PORTLAND, Ore. (TheStreet) -- When bars dye beer green on St. Patrick's Day and drop a lime into any pale lager they see on Cinco de Mayo, it shouldn't stun anyone that brewers would want to cloak themselves in the American Flag for the Fourth of July.
It's a bit more off-putting to see brewers with headquarters in London, Brazil, Belgium and Costa Rica put on their most American face just to sell a few more beers during the peak U.S. beer-drinking season.
According to the Treasury Department's Alcohol and Tobacco Tax and Trade Bureau, July is the last of the peak summer months for beer sales. Shipments that fester around 14 million to 15 million barrels through spring suddenly jump to about 18.5 million barrels in May and June before settling in a 18 million or so in July. By August, it's down to roughly 17 million barrels before collapsing to as low as 13.6 million by december. The brewers put on their summer finery around Memorial Day and proceed to wear the Stars and Stripes throughout the season.
Anheuser-Busch InBev (BUD) repeatedly uses this idea in an attempt sell Budweiser, despite the fact that parent company Anheuser-Busch was sold in 2008. The resulting company not only laid off a bunch of folks in Anheuser-Busch's old stomping grounds of St. Louis, but set up headquarters in Leuven, Belgium, to keep up appearances for Stella Artois drinkers while keeping its seat of power in Sao Paolo, Brazil, for chief executive Carlos Britto and company.
Budweiser's red, white and blue cans launched on Memorial Day this year with a promise to donate $3 million to the Folds of Honor Foundation and provide more than 600 scholarships to families of U.S. soldiers killed or disabled in action. It's a noble gesture, but branding experts have not only questioned tying beer to Memorial Day, which is meant to be a somber occasion honoring those who died in military service, but using such a promotion to launch a summer campaign intended to sell beer.

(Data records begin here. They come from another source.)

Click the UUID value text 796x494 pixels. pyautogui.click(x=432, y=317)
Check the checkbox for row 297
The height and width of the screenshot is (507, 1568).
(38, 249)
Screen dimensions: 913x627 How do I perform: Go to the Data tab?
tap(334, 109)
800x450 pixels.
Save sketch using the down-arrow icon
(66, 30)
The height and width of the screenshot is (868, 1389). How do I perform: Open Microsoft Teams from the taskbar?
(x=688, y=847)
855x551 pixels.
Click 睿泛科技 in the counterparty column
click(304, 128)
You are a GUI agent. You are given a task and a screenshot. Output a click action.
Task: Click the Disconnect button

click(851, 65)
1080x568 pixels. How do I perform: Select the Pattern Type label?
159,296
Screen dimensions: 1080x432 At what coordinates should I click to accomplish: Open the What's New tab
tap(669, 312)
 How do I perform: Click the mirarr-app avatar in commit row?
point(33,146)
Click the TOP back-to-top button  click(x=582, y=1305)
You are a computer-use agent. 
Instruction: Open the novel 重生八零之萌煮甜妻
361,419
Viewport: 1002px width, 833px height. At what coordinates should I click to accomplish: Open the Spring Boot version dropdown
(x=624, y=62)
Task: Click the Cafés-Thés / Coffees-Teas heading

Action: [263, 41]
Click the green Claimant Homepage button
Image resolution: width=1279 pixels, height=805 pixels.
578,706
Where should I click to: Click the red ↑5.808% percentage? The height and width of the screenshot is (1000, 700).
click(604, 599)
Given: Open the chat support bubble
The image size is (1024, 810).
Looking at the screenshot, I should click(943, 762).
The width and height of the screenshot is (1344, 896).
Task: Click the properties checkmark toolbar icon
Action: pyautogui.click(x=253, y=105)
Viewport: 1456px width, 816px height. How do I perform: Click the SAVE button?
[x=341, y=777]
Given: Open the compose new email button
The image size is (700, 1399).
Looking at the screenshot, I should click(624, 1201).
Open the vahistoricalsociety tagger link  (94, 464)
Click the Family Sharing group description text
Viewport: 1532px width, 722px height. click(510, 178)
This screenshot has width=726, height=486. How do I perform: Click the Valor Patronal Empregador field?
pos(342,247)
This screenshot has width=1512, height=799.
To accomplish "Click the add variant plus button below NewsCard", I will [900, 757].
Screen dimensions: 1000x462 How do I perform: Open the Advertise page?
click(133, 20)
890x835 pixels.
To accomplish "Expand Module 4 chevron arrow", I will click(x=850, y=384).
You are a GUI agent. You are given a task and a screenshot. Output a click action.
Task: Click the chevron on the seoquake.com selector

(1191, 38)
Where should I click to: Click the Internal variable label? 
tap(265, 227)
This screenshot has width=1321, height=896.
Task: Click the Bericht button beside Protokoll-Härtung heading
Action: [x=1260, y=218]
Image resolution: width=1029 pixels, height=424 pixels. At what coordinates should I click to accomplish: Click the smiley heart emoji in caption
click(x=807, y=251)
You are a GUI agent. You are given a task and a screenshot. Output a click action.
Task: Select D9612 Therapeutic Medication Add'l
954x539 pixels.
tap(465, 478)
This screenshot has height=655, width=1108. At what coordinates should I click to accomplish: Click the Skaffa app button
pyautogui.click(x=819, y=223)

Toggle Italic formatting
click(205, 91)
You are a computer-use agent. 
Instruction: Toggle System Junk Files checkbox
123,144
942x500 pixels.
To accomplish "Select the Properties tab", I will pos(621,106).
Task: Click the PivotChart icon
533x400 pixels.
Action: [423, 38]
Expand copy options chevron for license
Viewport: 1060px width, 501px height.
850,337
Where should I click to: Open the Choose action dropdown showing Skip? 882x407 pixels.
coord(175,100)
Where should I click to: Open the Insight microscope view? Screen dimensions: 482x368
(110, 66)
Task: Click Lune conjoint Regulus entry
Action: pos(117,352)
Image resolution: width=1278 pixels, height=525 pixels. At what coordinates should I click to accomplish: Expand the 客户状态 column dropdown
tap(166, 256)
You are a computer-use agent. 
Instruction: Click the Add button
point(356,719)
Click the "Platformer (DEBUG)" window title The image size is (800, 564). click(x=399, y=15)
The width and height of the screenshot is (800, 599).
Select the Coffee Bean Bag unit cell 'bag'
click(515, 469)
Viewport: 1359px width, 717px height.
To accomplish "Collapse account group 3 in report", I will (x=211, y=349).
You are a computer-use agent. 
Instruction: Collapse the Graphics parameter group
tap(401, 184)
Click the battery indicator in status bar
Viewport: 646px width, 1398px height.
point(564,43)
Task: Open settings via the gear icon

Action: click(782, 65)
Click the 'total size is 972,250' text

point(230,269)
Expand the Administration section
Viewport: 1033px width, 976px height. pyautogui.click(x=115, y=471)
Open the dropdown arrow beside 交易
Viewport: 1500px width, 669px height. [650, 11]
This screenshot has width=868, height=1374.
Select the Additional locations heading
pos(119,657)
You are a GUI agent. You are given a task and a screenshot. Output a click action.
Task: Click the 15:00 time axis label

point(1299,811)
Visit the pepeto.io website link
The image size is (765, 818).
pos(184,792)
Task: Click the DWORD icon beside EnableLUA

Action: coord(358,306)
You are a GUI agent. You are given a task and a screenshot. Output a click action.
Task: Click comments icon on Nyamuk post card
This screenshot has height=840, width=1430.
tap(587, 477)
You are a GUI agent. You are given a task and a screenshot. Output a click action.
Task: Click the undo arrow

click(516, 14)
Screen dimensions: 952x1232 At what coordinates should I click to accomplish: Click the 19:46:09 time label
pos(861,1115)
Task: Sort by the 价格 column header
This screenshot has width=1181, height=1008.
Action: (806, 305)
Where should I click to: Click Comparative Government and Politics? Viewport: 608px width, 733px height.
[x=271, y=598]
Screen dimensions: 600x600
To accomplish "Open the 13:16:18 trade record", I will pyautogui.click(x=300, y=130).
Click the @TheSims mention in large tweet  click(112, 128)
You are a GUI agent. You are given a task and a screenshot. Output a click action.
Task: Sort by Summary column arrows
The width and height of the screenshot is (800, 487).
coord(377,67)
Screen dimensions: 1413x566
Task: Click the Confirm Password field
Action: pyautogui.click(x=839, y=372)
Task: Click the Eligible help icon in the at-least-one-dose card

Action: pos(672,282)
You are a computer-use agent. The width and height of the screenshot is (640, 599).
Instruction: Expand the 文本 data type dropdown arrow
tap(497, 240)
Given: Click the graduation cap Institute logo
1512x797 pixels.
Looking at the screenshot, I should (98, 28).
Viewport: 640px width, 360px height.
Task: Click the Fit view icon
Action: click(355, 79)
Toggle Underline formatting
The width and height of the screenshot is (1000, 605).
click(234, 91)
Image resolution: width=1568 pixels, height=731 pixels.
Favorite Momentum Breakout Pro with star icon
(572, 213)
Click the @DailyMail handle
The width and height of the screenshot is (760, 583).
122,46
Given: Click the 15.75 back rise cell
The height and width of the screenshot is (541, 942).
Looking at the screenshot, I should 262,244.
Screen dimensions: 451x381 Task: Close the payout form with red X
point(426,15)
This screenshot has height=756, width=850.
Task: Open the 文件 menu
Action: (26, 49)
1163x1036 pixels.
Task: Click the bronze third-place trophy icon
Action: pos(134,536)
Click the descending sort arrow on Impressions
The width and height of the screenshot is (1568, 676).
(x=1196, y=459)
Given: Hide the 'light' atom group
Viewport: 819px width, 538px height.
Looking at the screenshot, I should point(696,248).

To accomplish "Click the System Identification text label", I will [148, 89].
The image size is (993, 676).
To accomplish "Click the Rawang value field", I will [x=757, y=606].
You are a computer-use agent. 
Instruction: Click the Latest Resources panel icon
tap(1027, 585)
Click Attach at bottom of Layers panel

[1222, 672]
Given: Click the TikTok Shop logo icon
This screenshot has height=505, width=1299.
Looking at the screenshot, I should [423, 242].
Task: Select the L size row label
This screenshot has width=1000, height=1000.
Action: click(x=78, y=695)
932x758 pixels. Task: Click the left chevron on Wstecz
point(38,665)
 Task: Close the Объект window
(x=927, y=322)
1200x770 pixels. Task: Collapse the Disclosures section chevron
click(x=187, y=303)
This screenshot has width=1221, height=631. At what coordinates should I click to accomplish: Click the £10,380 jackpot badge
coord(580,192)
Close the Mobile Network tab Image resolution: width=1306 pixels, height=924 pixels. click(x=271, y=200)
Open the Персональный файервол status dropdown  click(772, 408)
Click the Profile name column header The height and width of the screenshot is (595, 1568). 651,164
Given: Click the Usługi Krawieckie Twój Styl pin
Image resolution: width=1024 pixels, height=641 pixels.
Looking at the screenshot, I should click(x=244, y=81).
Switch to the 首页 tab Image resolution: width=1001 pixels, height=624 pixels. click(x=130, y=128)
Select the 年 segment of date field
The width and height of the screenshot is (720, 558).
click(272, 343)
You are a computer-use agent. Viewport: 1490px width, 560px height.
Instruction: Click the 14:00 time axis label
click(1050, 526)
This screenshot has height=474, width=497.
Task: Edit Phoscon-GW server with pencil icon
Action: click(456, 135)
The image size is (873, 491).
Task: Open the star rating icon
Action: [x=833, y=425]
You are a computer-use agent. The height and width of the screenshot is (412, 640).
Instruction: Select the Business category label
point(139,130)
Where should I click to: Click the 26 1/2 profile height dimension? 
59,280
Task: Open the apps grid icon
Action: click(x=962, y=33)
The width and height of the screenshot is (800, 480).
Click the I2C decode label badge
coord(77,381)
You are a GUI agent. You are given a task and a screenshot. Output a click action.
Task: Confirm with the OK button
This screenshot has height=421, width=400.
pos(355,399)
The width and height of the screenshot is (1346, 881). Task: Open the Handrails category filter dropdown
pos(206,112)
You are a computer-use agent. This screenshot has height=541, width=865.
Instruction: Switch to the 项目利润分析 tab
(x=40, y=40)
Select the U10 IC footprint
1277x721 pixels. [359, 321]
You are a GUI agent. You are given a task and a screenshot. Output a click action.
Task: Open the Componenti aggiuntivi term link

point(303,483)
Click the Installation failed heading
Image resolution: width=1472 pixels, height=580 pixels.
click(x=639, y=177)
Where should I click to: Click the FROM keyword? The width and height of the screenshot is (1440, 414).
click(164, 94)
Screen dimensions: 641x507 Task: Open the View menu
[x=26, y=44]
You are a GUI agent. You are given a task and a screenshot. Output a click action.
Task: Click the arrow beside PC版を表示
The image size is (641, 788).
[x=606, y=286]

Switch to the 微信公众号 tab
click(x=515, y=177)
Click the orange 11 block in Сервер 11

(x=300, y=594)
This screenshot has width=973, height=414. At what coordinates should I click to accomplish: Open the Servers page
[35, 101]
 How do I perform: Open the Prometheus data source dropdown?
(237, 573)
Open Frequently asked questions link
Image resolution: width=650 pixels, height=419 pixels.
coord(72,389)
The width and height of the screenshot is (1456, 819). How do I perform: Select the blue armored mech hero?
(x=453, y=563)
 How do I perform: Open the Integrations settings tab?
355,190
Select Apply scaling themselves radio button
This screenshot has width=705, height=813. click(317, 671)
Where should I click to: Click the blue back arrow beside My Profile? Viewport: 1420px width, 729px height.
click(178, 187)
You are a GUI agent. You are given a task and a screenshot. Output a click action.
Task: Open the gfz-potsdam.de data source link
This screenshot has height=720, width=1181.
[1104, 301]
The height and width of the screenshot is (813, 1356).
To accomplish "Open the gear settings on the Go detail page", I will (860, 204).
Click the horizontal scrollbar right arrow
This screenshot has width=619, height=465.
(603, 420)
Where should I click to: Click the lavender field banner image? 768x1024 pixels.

Miller took a similar approach five years ago when it launched red, white and blue cans of Miller High Life that May. It teamed with Iraq and Afghanistan Veterans of America and Operation Homefront to "Welcome Veterans Back to the High Life" by letting them throw out the first pitch at a pro baseball game or giving them great seats at NASCAR races or other events. Miller donated 10 cents for each cap or tab returned to it, but quite obviously could have made that same donation without giving its cans a Stars and Stripes paint job.